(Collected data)
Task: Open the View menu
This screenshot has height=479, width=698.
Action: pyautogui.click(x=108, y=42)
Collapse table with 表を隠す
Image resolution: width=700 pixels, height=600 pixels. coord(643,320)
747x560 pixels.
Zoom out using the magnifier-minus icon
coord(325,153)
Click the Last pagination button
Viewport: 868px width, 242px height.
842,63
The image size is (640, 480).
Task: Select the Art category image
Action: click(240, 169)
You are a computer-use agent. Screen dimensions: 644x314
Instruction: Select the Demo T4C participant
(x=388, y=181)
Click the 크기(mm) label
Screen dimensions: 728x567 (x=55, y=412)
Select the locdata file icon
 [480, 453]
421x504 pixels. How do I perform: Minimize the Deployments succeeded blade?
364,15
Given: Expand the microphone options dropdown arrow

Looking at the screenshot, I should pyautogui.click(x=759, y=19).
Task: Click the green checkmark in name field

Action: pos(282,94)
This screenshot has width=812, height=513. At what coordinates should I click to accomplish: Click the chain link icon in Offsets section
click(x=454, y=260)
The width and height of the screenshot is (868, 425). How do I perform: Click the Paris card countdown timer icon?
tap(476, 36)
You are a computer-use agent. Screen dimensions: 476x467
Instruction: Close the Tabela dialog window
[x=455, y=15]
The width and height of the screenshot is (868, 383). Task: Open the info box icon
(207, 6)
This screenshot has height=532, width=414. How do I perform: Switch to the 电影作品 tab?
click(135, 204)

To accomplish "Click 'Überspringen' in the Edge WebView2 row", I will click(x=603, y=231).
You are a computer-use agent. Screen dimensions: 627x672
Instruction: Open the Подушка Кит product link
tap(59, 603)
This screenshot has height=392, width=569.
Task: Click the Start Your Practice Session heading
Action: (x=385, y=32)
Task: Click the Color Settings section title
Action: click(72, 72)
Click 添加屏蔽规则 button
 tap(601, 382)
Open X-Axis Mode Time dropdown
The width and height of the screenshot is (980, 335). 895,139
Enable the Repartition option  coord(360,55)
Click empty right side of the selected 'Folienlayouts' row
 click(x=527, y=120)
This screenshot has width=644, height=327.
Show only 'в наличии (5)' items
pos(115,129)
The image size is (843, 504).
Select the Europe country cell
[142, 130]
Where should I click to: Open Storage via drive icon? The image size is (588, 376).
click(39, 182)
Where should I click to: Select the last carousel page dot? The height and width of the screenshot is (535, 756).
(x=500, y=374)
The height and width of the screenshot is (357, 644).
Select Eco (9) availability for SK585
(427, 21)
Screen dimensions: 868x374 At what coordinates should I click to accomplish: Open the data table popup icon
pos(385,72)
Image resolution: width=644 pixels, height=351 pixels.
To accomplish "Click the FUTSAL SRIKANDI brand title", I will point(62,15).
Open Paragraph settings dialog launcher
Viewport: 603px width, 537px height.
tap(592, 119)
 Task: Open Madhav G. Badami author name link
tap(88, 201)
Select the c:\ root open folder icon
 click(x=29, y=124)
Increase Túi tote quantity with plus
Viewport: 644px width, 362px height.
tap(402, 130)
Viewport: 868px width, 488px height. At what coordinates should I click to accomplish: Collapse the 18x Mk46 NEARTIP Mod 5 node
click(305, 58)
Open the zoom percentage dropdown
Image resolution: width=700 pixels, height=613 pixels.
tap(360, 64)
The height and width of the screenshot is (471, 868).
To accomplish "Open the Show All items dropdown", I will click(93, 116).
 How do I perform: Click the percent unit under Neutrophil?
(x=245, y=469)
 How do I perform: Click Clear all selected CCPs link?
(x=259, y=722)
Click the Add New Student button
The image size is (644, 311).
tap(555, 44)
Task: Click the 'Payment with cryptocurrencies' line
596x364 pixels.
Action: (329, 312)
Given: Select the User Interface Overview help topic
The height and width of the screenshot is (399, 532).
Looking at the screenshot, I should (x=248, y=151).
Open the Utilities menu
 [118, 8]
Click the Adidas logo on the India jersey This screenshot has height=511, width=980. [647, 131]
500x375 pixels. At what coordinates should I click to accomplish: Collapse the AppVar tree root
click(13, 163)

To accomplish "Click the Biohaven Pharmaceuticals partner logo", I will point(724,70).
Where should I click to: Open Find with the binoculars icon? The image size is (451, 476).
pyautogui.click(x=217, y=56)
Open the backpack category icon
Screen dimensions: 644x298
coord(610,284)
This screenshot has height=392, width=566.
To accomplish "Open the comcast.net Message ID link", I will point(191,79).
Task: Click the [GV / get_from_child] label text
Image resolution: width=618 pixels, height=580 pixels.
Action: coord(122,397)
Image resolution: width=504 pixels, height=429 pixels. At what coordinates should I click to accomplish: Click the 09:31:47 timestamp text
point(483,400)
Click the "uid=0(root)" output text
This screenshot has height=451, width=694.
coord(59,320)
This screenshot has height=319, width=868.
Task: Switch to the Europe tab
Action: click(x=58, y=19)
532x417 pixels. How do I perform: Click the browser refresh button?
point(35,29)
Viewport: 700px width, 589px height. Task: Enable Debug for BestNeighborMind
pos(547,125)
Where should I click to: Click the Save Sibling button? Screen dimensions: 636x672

* **Task requirements**
Find the word "computer" in the entries. Copy each line that holds it.

* **Answer to this problem**
You are a computer-use agent. Screen dimensions: 644x314
You are a computer-use agent. Screen dimensions: 476x467
You are a computer-use agent. Screen dimensions: 627x672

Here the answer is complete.